EXERCISE MATERIAL.
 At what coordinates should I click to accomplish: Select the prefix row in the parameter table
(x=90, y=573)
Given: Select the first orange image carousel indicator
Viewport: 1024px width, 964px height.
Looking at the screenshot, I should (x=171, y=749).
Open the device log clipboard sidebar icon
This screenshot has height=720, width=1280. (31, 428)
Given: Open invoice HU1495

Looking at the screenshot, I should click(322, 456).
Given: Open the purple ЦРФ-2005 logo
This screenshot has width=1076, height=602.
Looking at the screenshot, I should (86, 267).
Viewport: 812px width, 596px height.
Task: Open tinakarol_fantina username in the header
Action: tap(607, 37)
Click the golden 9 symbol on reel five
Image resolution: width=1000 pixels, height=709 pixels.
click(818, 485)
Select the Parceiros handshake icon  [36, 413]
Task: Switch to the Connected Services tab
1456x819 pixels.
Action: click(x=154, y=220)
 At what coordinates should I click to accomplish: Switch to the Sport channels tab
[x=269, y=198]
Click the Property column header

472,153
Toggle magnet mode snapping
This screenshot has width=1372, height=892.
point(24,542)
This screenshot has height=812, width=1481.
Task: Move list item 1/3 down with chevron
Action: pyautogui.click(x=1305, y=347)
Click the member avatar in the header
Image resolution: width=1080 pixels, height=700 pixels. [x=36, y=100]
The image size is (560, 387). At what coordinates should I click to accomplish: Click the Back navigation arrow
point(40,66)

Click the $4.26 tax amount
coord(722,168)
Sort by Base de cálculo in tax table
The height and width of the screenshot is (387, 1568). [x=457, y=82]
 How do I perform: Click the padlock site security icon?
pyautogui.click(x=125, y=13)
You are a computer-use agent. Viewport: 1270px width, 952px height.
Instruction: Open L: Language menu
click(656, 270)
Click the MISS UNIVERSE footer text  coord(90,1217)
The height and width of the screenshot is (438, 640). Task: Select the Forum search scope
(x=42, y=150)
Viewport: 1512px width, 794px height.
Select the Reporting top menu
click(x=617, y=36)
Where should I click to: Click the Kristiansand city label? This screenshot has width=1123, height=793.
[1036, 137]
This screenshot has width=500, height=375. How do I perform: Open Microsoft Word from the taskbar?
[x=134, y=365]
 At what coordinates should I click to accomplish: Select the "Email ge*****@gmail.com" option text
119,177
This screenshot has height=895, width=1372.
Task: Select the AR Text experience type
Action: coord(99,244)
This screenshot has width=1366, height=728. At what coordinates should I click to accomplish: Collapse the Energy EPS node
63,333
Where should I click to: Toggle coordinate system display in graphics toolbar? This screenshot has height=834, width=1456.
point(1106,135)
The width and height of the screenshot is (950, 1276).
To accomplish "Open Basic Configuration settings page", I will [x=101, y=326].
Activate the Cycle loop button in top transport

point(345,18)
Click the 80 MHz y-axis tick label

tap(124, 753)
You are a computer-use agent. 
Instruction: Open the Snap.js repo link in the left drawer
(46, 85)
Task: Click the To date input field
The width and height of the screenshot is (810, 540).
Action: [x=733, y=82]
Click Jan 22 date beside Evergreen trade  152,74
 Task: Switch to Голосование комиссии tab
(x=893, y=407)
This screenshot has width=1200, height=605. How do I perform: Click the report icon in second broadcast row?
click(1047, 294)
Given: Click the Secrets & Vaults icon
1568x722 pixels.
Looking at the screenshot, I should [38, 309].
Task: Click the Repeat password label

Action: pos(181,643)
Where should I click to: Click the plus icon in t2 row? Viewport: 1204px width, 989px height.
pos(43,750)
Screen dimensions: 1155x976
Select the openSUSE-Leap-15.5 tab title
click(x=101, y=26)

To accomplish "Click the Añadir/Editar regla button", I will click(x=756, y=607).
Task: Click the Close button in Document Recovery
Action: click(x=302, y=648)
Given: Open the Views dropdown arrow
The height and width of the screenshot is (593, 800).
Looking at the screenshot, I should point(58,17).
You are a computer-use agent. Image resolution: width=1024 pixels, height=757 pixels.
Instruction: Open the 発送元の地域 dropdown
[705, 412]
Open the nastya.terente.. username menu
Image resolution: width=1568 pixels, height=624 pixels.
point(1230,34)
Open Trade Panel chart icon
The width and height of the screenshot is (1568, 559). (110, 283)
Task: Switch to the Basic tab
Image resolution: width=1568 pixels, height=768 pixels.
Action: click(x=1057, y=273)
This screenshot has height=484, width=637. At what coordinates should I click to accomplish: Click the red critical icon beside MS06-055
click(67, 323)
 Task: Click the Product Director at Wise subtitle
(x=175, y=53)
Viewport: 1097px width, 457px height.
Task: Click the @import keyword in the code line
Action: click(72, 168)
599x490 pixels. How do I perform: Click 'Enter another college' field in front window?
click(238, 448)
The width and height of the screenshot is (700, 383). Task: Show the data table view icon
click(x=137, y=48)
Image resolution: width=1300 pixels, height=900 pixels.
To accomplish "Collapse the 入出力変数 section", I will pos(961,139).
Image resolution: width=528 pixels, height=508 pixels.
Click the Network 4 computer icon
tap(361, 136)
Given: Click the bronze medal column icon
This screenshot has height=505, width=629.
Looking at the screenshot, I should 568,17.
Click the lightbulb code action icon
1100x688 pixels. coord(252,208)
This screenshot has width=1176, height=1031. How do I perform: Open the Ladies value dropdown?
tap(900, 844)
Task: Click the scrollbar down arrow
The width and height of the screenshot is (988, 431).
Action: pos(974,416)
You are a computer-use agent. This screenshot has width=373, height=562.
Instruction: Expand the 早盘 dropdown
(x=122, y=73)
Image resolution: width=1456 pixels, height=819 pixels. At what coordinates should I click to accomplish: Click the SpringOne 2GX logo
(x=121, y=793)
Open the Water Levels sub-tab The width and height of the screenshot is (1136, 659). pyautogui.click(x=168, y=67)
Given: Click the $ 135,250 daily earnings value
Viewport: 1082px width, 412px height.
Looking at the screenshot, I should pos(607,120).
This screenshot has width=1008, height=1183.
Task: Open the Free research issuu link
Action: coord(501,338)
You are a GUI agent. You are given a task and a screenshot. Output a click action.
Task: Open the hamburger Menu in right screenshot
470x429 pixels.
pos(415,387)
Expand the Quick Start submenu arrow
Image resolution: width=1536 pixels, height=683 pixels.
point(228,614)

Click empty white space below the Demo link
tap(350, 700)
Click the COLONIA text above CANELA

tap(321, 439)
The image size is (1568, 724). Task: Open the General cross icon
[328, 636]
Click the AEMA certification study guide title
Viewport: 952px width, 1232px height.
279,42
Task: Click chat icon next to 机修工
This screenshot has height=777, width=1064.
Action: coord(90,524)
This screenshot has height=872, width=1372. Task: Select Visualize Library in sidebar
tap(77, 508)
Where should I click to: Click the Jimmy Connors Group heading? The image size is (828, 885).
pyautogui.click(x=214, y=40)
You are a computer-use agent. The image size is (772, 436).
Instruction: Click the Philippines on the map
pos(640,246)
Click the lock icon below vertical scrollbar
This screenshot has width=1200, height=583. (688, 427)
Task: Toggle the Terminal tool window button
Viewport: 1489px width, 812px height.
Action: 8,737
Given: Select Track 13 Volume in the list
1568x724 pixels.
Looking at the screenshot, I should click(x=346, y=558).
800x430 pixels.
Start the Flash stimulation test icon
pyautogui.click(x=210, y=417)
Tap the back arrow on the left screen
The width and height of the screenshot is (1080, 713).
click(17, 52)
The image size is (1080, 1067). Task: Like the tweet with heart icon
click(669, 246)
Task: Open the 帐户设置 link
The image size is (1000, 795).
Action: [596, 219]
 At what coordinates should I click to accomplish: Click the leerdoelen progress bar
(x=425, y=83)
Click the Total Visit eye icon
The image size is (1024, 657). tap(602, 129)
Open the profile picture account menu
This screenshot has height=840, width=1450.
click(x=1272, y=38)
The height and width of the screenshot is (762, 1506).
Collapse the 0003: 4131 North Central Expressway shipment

TASK GOAL.
Copy out the whole listing above word for word, keeping every line in its original order.

FULL ANSWER.
 At what coordinates should I click to accomplish: Select the prefix row in the parameter table
(x=90, y=573)
Given: Select the first orange image carousel indicator
Viewport: 1024px width, 964px height.
Looking at the screenshot, I should (x=171, y=749).
Open the device log clipboard sidebar icon
This screenshot has height=720, width=1280. (31, 428)
Given: Open invoice HU1495

Looking at the screenshot, I should click(322, 456).
Given: Open the purple ЦРФ-2005 logo
This screenshot has width=1076, height=602.
Looking at the screenshot, I should (86, 267).
Viewport: 812px width, 596px height.
Task: Open tinakarol_fantina username in the header
Action: tap(607, 37)
Click the golden 9 symbol on reel five
Image resolution: width=1000 pixels, height=709 pixels.
click(818, 485)
Select the Parceiros handshake icon  [36, 413]
Task: Switch to the Connected Services tab
1456x819 pixels.
Action: click(x=154, y=220)
 At what coordinates should I click to accomplish: Switch to the Sport channels tab
[x=269, y=198]
Click the Property column header

472,153
Toggle magnet mode snapping
This screenshot has width=1372, height=892.
point(24,542)
This screenshot has height=812, width=1481.
Task: Move list item 1/3 down with chevron
Action: pyautogui.click(x=1305, y=347)
Click the member avatar in the header
Image resolution: width=1080 pixels, height=700 pixels. [x=36, y=100]
The image size is (560, 387). At what coordinates should I click to accomplish: Click the Back navigation arrow
point(40,66)

Click the $4.26 tax amount
coord(722,168)
Sort by Base de cálculo in tax table
The height and width of the screenshot is (387, 1568). [x=457, y=82]
 How do I perform: Click the padlock site security icon?
pyautogui.click(x=125, y=13)
You are a computer-use agent. Viewport: 1270px width, 952px height.
Instruction: Open L: Language menu
click(656, 270)
Click the MISS UNIVERSE footer text  coord(90,1217)
The height and width of the screenshot is (438, 640). Task: Select the Forum search scope
(x=42, y=150)
Viewport: 1512px width, 794px height.
Select the Reporting top menu
click(x=617, y=36)
Where should I click to: Click the Kristiansand city label? This screenshot has width=1123, height=793.
[1036, 137]
This screenshot has width=500, height=375. How do I perform: Open Microsoft Word from the taskbar?
[x=134, y=365]
 At what coordinates should I click to accomplish: Select the "Email ge*****@gmail.com" option text
119,177
This screenshot has height=895, width=1372.
Task: Select the AR Text experience type
Action: coord(99,244)
This screenshot has width=1366, height=728. At what coordinates should I click to accomplish: Collapse the Energy EPS node
63,333
Where should I click to: Toggle coordinate system display in graphics toolbar? This screenshot has height=834, width=1456.
point(1106,135)
The width and height of the screenshot is (950, 1276).
To accomplish "Open Basic Configuration settings page", I will [x=101, y=326].
Activate the Cycle loop button in top transport

point(345,18)
Click the 80 MHz y-axis tick label

tap(124, 753)
You are a computer-use agent. 
Instruction: Open the Snap.js repo link in the left drawer
(46, 85)
Task: Click the To date input field
The width and height of the screenshot is (810, 540).
Action: [x=733, y=82]
Click Jan 22 date beside Evergreen trade  152,74
 Task: Switch to Голосование комиссии tab
(x=893, y=407)
This screenshot has width=1200, height=605. How do I perform: Click the report icon in second broadcast row?
click(1047, 294)
Given: Click the Secrets & Vaults icon
1568x722 pixels.
Looking at the screenshot, I should [38, 309].
Task: Click the Repeat password label

Action: pos(181,643)
Where should I click to: Click the plus icon in t2 row? Viewport: 1204px width, 989px height.
pos(43,750)
Screen dimensions: 1155x976
Select the openSUSE-Leap-15.5 tab title
click(x=101, y=26)

To accomplish "Click the Añadir/Editar regla button", I will click(x=756, y=607).
Task: Click the Close button in Document Recovery
Action: click(x=302, y=648)
Given: Open the Views dropdown arrow
The height and width of the screenshot is (593, 800).
Looking at the screenshot, I should point(58,17).
You are a computer-use agent. Image resolution: width=1024 pixels, height=757 pixels.
Instruction: Open the 発送元の地域 dropdown
[705, 412]
Open the nastya.terente.. username menu
Image resolution: width=1568 pixels, height=624 pixels.
point(1230,34)
Open Trade Panel chart icon
The width and height of the screenshot is (1568, 559). (110, 283)
Task: Switch to the Basic tab
Image resolution: width=1568 pixels, height=768 pixels.
Action: click(x=1057, y=273)
This screenshot has height=484, width=637. At what coordinates should I click to accomplish: Click the red critical icon beside MS06-055
click(67, 323)
 Task: Click the Product Director at Wise subtitle
(x=175, y=53)
Viewport: 1097px width, 457px height.
Task: Click the @import keyword in the code line
Action: click(72, 168)
599x490 pixels. How do I perform: Click 'Enter another college' field in front window?
click(238, 448)
The width and height of the screenshot is (700, 383). Task: Show the data table view icon
click(x=137, y=48)
Image resolution: width=1300 pixels, height=900 pixels.
To accomplish "Collapse the 入出力変数 section", I will pos(961,139).
Image resolution: width=528 pixels, height=508 pixels.
Click the Network 4 computer icon
tap(361, 136)
Given: Click the bronze medal column icon
This screenshot has height=505, width=629.
Looking at the screenshot, I should 568,17.
Click the lightbulb code action icon
1100x688 pixels. coord(252,208)
This screenshot has width=1176, height=1031. How do I perform: Open the Ladies value dropdown?
tap(900, 844)
Task: Click the scrollbar down arrow
The width and height of the screenshot is (988, 431).
Action: pos(974,416)
You are a computer-use agent. This screenshot has width=373, height=562.
Instruction: Expand the 早盘 dropdown
(x=122, y=73)
Image resolution: width=1456 pixels, height=819 pixels. At what coordinates should I click to accomplish: Click the SpringOne 2GX logo
(x=121, y=793)
Open the Water Levels sub-tab The width and height of the screenshot is (1136, 659). pyautogui.click(x=168, y=67)
Given: Click the $ 135,250 daily earnings value
Viewport: 1082px width, 412px height.
Looking at the screenshot, I should pos(607,120).
This screenshot has width=1008, height=1183.
Task: Open the Free research issuu link
Action: coord(501,338)
You are a GUI agent. You are given a task and a screenshot. Output a click action.
Task: Open the hamburger Menu in right screenshot
470x429 pixels.
pos(415,387)
Expand the Quick Start submenu arrow
Image resolution: width=1536 pixels, height=683 pixels.
point(228,614)

Click empty white space below the Demo link
tap(350, 700)
Click the COLONIA text above CANELA

tap(321, 439)
The image size is (1568, 724). Task: Open the General cross icon
[328, 636]
Click the AEMA certification study guide title
Viewport: 952px width, 1232px height.
279,42
Task: Click chat icon next to 机修工
This screenshot has height=777, width=1064.
Action: coord(90,524)
This screenshot has height=872, width=1372. Task: Select Visualize Library in sidebar
tap(77, 508)
Where should I click to: Click the Jimmy Connors Group heading? The image size is (828, 885).
pyautogui.click(x=214, y=40)
You are a computer-use agent. The image size is (772, 436).
Instruction: Click the Philippines on the map
pos(640,246)
Click the lock icon below vertical scrollbar
This screenshot has width=1200, height=583. (688, 427)
Task: Toggle the Terminal tool window button
Viewport: 1489px width, 812px height.
Action: 8,737
Given: Select Track 13 Volume in the list
1568x724 pixels.
Looking at the screenshot, I should click(x=346, y=558).
800x430 pixels.
Start the Flash stimulation test icon
pyautogui.click(x=210, y=417)
Tap the back arrow on the left screen
The width and height of the screenshot is (1080, 713).
click(17, 52)
The image size is (1080, 1067). Task: Like the tweet with heart icon
click(669, 246)
Task: Open the 帐户设置 link
The image size is (1000, 795).
Action: [596, 219]
 At what coordinates should I click to accomplish: Click the leerdoelen progress bar
(x=425, y=83)
Click the Total Visit eye icon
The image size is (1024, 657). tap(602, 129)
Open the profile picture account menu
This screenshot has height=840, width=1450.
click(x=1272, y=38)
The height and width of the screenshot is (762, 1506).
Collapse the 0003: 4131 North Central Expressway shipment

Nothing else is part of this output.